◆ Prompt ◆
Retype the stretch of lines from the one containing "Tap the 16:54" through the one containing "Action: click(45, 24)", keeping every character unchanged.

[Data on locating visible targets]
==============================
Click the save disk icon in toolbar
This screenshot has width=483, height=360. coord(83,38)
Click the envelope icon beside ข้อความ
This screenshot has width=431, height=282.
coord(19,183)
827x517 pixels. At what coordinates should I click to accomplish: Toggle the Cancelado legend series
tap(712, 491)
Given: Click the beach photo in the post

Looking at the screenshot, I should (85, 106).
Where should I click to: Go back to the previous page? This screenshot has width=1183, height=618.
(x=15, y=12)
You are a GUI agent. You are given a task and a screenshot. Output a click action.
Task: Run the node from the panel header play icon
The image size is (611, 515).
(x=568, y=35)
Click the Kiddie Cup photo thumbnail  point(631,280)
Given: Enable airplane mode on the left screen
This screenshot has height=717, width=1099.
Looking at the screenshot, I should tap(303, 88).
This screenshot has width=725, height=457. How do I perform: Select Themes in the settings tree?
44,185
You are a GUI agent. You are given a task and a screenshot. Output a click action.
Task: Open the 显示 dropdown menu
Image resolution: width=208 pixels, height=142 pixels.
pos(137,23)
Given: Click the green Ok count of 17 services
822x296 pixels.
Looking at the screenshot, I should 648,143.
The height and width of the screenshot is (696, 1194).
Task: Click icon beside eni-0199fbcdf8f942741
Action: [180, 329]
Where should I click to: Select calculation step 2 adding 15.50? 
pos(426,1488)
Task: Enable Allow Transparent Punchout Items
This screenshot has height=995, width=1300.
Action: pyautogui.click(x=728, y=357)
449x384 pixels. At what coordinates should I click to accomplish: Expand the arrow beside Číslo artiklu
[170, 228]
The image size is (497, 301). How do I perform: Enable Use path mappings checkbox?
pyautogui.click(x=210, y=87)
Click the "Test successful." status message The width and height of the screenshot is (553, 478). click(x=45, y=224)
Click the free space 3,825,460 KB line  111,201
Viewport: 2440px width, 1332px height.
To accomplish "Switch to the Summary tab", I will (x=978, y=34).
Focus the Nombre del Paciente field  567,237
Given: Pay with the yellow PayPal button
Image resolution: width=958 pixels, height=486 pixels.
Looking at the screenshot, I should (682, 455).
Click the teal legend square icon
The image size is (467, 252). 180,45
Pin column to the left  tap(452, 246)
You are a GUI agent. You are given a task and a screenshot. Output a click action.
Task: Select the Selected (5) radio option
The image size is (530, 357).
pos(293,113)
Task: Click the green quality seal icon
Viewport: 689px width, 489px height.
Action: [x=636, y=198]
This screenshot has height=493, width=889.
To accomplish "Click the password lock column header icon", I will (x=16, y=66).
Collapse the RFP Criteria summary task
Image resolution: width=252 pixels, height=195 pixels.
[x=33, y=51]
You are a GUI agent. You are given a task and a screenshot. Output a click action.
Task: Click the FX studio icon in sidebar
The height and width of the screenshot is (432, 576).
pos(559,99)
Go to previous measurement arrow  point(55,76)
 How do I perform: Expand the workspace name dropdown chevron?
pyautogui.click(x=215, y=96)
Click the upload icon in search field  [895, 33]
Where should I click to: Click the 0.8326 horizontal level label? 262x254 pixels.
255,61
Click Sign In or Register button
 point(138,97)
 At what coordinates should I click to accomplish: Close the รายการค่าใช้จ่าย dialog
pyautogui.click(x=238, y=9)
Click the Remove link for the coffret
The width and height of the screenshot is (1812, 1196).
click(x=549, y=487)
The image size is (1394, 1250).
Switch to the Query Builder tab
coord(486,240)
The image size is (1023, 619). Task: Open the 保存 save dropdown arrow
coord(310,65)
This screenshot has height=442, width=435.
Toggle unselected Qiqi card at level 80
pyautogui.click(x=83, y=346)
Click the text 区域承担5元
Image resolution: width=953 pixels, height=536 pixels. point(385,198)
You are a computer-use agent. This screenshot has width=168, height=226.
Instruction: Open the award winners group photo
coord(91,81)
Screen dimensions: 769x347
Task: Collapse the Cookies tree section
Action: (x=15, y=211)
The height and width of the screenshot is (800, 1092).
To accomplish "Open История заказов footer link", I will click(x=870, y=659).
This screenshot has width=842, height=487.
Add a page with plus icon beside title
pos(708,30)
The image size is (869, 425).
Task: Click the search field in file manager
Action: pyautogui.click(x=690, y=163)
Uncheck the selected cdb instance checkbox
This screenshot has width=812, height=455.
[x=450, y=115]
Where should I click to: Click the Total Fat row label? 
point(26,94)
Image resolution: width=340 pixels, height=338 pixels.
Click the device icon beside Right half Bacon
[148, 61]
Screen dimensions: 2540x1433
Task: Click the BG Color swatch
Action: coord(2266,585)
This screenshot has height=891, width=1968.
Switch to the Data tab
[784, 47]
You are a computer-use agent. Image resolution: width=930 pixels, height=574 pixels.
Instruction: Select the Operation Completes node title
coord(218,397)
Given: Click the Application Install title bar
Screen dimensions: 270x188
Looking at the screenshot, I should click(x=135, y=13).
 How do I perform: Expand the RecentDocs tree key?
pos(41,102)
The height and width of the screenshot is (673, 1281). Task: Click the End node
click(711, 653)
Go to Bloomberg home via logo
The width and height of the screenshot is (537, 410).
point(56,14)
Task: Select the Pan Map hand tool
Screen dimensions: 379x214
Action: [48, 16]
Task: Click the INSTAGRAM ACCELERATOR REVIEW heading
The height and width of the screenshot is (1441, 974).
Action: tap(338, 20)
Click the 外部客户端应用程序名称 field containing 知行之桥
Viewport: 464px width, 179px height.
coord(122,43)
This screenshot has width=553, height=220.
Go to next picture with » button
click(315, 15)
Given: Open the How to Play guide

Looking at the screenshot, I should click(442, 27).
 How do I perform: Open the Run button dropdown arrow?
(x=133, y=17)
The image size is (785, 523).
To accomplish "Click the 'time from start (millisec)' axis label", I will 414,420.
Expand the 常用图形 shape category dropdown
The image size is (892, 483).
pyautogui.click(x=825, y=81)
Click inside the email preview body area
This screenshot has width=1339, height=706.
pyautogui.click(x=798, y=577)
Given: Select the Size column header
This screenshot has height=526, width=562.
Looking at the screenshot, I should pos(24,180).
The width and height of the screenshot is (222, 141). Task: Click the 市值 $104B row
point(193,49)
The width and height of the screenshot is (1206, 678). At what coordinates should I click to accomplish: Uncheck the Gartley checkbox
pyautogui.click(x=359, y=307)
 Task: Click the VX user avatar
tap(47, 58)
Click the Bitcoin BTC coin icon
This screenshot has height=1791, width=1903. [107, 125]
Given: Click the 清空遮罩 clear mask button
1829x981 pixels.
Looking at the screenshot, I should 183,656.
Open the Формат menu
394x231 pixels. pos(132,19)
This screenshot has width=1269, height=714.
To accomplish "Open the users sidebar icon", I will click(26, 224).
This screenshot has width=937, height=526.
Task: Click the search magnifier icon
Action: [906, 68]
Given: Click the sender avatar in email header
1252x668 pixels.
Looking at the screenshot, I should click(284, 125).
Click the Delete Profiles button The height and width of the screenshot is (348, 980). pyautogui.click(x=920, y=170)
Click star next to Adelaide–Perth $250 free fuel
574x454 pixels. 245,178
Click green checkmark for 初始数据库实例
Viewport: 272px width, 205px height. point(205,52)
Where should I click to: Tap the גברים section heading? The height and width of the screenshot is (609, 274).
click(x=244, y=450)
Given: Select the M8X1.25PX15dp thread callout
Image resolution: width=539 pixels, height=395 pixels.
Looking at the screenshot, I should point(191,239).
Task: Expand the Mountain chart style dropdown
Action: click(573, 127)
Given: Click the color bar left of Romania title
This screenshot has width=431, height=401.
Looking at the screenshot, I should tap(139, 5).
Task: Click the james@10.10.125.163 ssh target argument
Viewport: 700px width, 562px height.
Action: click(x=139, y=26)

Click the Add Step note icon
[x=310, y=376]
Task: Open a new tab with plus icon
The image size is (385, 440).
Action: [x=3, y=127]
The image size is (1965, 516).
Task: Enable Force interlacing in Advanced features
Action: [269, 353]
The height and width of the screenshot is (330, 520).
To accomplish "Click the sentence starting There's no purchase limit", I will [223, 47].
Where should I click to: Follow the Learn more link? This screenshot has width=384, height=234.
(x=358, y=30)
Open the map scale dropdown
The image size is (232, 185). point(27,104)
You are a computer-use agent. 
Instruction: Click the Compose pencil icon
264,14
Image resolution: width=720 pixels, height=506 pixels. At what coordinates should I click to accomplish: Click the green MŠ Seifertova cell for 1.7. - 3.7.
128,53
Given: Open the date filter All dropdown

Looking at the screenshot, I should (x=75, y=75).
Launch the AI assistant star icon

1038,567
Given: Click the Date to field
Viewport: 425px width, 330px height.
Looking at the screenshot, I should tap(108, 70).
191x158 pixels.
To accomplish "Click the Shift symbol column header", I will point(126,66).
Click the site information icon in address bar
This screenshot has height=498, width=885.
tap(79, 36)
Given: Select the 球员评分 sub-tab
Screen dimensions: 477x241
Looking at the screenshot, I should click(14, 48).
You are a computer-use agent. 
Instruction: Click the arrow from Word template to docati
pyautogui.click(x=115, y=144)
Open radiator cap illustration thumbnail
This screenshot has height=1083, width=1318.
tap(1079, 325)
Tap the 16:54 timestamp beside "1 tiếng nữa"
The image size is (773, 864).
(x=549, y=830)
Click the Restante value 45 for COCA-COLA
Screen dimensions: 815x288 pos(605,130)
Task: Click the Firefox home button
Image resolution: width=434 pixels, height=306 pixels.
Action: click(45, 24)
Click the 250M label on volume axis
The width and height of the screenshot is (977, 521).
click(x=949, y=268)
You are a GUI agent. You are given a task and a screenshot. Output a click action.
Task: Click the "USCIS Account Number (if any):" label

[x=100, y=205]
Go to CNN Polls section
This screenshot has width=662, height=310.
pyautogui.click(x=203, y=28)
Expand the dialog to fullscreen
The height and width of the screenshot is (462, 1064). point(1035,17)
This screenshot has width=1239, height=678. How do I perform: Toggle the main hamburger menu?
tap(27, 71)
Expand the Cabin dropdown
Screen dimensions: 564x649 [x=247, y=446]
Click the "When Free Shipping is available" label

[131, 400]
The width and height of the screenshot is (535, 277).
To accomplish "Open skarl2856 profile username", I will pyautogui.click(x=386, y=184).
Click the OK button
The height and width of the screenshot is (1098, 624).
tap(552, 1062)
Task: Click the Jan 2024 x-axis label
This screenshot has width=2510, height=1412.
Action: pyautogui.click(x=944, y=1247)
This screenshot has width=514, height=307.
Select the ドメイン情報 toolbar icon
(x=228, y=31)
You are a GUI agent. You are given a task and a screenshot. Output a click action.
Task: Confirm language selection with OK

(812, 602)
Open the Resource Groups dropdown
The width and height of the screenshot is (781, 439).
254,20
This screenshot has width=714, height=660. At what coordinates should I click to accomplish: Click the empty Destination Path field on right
==============================
◆ The reply ◆
Tap the 16:54 timestamp beside "1 tiếng nữa"
The image size is (773, 864).
(x=549, y=830)
Click the Restante value 45 for COCA-COLA
Screen dimensions: 815x288 pos(605,130)
Task: Click the Firefox home button
Image resolution: width=434 pixels, height=306 pixels.
Action: click(45, 24)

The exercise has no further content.